US irresponsibly unprepared

Padoxically, America was the country best prepared to fight any type of conflict — a shooting war, which China will not oblige, or one against the pandemic. It has tremendous resources in weaponry, technology, science, global reach, experience and prestige. America assumed global leadership since WW 2 and subsequent American presidents built on it, catapulting the country to greater heights of wealth and power. Yet this “pandemic has amplified Trump’s instincts to go it alone and exposed just how unprepared Washington is to lead a global response. US missteps have undermined confidence in the capacity and competence of US governance. [But its] legitimacy flows from [its] domestic governance, provision of global public goods, and ability and willingness to muster and coordinate a global response to crises.” (Kurt Campbell and Rush Doshi, Foreign Affairs, July/August 2020)

Then Trump happened, dismantling in three years what his predecessor had built and nurtured. And the erosion of America’s prestige continues, as the world watches with a tinge of sadness mixed with nuanced derision.
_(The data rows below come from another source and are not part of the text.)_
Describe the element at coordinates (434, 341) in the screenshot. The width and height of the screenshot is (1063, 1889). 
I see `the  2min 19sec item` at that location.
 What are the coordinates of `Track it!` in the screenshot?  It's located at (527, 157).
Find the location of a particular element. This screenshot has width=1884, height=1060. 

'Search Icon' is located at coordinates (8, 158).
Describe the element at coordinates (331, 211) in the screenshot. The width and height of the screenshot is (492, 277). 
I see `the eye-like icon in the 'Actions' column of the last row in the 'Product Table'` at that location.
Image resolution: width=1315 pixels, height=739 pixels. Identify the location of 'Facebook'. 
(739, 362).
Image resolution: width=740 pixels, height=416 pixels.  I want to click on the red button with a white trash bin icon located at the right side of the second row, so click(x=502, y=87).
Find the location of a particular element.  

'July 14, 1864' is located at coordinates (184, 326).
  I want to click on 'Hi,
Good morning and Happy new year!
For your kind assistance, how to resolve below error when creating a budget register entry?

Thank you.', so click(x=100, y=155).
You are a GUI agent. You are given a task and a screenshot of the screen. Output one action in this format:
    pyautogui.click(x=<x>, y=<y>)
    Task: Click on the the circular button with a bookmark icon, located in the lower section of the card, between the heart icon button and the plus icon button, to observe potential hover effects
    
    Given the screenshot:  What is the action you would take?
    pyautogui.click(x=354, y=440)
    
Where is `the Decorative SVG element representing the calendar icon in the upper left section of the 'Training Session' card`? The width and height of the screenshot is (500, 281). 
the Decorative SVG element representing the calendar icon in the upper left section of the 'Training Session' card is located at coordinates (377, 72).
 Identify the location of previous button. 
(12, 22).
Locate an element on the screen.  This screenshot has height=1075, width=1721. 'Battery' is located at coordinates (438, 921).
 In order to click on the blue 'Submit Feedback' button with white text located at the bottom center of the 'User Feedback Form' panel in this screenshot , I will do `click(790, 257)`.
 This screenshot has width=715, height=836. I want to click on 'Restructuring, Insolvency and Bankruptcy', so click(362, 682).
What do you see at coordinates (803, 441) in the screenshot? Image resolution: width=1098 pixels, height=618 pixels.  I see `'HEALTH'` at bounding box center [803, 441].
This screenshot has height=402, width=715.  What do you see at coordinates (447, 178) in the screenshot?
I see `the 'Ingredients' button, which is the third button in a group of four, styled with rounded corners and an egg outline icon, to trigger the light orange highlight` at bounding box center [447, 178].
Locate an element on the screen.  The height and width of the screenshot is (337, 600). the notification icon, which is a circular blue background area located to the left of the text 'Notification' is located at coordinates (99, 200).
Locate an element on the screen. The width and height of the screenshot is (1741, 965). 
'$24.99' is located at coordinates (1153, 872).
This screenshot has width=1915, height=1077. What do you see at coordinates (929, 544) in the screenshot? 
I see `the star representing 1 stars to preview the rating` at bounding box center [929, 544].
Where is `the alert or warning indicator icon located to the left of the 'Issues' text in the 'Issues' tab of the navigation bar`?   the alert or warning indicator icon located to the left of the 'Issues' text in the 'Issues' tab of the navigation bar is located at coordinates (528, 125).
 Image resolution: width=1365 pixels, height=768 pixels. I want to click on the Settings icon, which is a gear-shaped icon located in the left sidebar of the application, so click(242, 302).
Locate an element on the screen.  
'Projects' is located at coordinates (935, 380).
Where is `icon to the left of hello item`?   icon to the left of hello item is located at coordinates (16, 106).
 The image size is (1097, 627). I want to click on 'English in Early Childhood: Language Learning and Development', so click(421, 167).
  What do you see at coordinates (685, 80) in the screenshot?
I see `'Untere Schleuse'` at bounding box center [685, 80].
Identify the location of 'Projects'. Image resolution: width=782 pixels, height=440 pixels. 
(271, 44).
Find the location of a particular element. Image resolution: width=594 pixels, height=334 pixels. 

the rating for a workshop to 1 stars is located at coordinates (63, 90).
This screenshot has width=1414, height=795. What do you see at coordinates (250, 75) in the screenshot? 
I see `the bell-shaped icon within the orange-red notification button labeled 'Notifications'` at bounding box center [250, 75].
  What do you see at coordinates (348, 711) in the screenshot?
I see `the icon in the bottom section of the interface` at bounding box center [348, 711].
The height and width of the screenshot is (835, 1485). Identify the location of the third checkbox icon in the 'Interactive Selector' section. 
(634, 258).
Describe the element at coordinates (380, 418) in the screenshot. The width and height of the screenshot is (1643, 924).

Trump declared grandiosely that he was a wartime president, referring to the war against Covid-19 — his democrat rival Joe Biden derisively referred to him as the “president who surrendered.” Indeed, he is a wartime president except that, unbeknownst to the clueless Trump, he actually fired the first salvo of WW 3 on March 22, 2018 when he imposed tariffs of $50 billion on Chinese goods as part of his MAGA — “Make America Great Again” — economic policy reducing US trade deficits. Similar tariffs were likewise imposed on America’s allies. And now the global trade war rages.

American tragedy

To date, America’s abdication of its leadership caused 130,000 Americans to die of the pandemic; that could further be exacerbated by the daily Black Lives Matter street protests. But, then again, it must be clear by now that these are just symptoms of a systemic rot deeply embedded, just now exposed. First, America’s ideals of democracy and republicanism and the practice thereof are incongruent, creating an abomination. Second, the centuries-old decay that could no longer be contained surfaced through a nondescript yet aberrant death of a black man. Racism reared its ugly head. It is an American tragedy that both anomalies find expression in the American presidency.

Chinese narrative

Thus, China saw its own “manifest destiny” as America once did in1845 when she took upon herself the idea that she is destined to spread democracy, capitalism and even slavery, eventually compressing these concepts into the expansion of global trade as a vehicle for its values and hegemony. China’s version is now onstream, the “One Belt, One Road” initiative. Thus, WW 3 is now a reality. The nations of the world may start realigning.